El resultado fue que a partir de ese momento, Mel Bonis puso todas sus fuerzas y energías en la composición, formando parte de la Societé des compositeurs de musique, de la que fue secretaria, (algo impensable para una mujer en la época) y editando sus obras con Editions Alphonse-Leduc. Su producción es soberbia y variada. Está formada por más de sesenta obras para piano, a las que hay que añadir las obras para cuatro manos, dos pianos y obras de carácter pedagógico. Una veintena de obras para música de cámara, más de cincuenta canciones a dos o más voces, de carácter religioso y profano, una misa, marchas de órgano y once piezas para orquesta.
La obra de Bonis, es abundante y variada, pasando por casi todos los géneros. De estilo post romántico, podemos decir que se encuentra a mitad camino entre Chopin y Debussy, con tintes impresionistas, algunas ocasiones orientalistas, con una gran profundidad espiritual, espejo de un alma de mucha sensibilidad y dotada de gran psiquismo.

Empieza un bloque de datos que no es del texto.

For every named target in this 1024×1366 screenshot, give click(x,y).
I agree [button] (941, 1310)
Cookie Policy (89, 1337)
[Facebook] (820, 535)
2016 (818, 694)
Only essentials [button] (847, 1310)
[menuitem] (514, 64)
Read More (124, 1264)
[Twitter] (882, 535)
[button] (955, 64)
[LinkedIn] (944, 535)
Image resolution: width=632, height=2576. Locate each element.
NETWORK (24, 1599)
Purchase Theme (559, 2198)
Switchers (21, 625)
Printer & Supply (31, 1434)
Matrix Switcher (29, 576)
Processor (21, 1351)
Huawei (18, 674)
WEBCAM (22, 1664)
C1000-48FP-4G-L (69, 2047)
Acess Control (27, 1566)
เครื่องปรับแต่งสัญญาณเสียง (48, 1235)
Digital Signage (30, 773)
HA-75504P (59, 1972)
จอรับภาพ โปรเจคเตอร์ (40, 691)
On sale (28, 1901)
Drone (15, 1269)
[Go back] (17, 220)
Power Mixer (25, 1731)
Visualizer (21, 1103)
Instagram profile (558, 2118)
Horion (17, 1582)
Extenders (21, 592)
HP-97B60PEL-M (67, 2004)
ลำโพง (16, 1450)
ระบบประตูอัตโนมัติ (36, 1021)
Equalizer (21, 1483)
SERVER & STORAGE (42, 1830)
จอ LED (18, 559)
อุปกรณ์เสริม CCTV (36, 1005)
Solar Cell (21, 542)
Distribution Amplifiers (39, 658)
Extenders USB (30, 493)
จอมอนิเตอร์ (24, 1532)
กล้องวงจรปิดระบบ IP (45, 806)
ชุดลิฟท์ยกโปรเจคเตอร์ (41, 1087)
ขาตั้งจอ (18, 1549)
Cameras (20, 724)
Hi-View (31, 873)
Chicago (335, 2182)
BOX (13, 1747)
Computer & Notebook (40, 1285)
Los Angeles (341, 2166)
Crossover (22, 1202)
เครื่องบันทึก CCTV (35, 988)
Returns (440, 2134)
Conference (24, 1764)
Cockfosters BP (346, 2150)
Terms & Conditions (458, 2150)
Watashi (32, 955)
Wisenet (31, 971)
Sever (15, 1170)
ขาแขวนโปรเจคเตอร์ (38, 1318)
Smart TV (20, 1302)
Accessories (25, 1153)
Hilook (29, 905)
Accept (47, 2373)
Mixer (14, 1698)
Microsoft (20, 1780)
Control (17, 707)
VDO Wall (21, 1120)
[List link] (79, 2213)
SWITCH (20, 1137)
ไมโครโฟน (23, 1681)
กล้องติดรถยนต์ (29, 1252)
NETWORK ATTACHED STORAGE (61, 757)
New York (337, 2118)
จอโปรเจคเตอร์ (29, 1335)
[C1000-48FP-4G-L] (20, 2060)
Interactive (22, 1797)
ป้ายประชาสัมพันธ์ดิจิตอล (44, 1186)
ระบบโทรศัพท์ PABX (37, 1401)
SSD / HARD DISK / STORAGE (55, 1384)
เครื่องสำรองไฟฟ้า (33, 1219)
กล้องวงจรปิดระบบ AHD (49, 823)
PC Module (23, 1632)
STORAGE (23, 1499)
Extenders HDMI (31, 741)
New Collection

Entre principios de siglo XX y la Primera Guerra Mundial, Bonis luchó para que su música fuese difundida: enviaba sus composiciones a los intérpretes que conocía en Francia y Suiza, además de enviarlas también a todas las escuelas de música de alrededores de Paris que le pedían nuevas obras. Pero todo ello, junto con el hecho de haber ganado varios premios de composición que le daba derecho a que su música fuese interpretada en prestigiosas salas de Paris, no fue suficiente para que su música se introdujera entre los repertorios habituales. Su entorno nunca fue consciente del talento que tenía la mujer con la compartían su vida. Los últimos años de su vida, por decisión propia, vivió aislada, dedicada a la composición pero sumida en la tristeza al ver que nunca escucharía sus obras. A su muerte, sus hijos descubrieron con sorpresa a través de sus diarios que su madre era una persona fuera de lo común. En la actualidad, existe una asociación que lucha por recuperar su obra y reparar el daño poniendo en valor su figura.